Factores adicionales
Otros factores que contribuyen a la sensación de que enero es eterno incluyen:
– La disminución de las horas de luz: En invierno, las noches son más largas, lo que puede afectar nuestro estado de ánimo y percepción del tiempo.
– El clima: El frío y la lluvia pueden hacer que nos sintamos más aislados y aburridos.
– La presión por cumplir metas: El inicio del año puede ser estresante, especialmente si nos hemos propuesto metas ambiciosas.
¿Qué hacer al respecto?
Aunque no podemos cambiar la forma en que nuestro cerebro procesa el tiempo, hay algunas cosas que podemos hacer para hacer que enero sea más llevadero:
– Planifica actividades placenteras: Haz algo que te guste, como leer un libro o ir al cine.

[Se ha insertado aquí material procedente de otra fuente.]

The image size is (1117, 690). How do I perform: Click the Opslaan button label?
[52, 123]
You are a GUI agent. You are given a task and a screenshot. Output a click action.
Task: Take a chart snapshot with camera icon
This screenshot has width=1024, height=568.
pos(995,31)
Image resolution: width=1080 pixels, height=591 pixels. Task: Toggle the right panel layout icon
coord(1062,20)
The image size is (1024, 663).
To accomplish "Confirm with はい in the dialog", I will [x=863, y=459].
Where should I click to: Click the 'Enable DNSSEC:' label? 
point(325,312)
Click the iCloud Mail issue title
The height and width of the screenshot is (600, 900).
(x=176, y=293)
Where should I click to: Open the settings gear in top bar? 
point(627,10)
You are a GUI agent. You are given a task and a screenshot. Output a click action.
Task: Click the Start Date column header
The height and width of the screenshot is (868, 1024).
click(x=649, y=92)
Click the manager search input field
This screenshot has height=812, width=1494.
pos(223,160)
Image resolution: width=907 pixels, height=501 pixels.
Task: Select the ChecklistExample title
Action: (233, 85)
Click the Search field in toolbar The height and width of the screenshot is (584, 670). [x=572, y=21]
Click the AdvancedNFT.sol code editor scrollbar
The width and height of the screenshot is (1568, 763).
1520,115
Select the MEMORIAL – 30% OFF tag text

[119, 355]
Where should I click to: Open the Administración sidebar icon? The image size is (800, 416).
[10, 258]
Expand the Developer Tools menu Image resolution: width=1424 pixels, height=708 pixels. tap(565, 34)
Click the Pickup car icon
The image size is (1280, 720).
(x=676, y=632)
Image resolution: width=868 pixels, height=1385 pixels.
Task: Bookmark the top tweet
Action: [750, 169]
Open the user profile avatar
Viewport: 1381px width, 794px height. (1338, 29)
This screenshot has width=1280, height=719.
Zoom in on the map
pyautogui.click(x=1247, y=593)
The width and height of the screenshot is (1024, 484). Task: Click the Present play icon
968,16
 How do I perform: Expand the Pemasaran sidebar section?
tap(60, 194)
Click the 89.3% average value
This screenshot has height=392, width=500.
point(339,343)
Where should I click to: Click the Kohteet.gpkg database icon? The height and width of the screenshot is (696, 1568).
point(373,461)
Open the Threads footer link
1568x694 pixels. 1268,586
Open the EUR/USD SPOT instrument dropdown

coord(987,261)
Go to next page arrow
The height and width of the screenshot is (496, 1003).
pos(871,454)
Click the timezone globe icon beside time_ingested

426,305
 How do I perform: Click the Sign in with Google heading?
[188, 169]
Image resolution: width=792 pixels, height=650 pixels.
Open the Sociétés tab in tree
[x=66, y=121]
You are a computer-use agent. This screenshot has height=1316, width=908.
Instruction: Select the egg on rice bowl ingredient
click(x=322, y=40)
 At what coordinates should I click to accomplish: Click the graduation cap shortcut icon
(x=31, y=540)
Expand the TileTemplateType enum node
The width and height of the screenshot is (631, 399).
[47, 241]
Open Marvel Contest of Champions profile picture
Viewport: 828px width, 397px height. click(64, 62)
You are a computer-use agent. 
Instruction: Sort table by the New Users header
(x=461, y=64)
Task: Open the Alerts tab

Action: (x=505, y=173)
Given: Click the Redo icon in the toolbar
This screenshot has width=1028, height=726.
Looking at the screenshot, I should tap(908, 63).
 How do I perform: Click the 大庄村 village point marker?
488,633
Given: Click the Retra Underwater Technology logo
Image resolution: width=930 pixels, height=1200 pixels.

– Establece metas realistas: No te presiones demasiado con metas ambiciosas.- Cuida tu salud: Asegúrate de dormir lo suficiente y comer bien.
Rutina, atención y la trampa del reloj
Otro factor clave es la atención. Cuando estamos pendientes del paso del tiempo —esperando el primer sueldo, el próximo feriado o simplemente que termine el mes—, el cerebro amplifica esa sensación. Investigaciones sobre percepción temporal demuestran que cuanto más atención ponemos en el tiempo, más lento lo sentimos.
La ciencia también señala que introducir pequeños cambios —aprender algo nuevo, variar la rutina, moverse más, planificar actividades agradables— ayuda a que el cerebro registre más experiencias y acorte el tiempo subjetivo.
En resumen, la percepción de que enero es eterno se debe a una combinación de factores, incluyendo la dopamina, el reloj biológico y factores externos como el clima y la presión por cumplir metas. Al entender estos factores, podemos tomar medidas para hacer que enero sea más llevadero.
La capacidad de experimentar el tiempo varía entre las personas y está influenciada por diversos factores. Cuando estamos entretenidos y disfrutamos de momentos significativos, el tiempo parece volar. Por otro lado, la soledad o el aburrimiento pueden hacer que percibamos el tiempo de manera más lenta.
La explicación científica ofrece una perspectiva interesante sobre por qué enero puede sentirse como el mes que nunca termina, recordándonos que nuestra percepción del tiempo es tan variable como nuestras experiencias diarias.
Enero, entonces, no es el mes más largo del año: es el mes que nos obliga a bajar el ritmo, reorganizarnos y comenzar de nuevo. Tal vez no sea eterno, sino una pausa necesaria para arrancar con intención.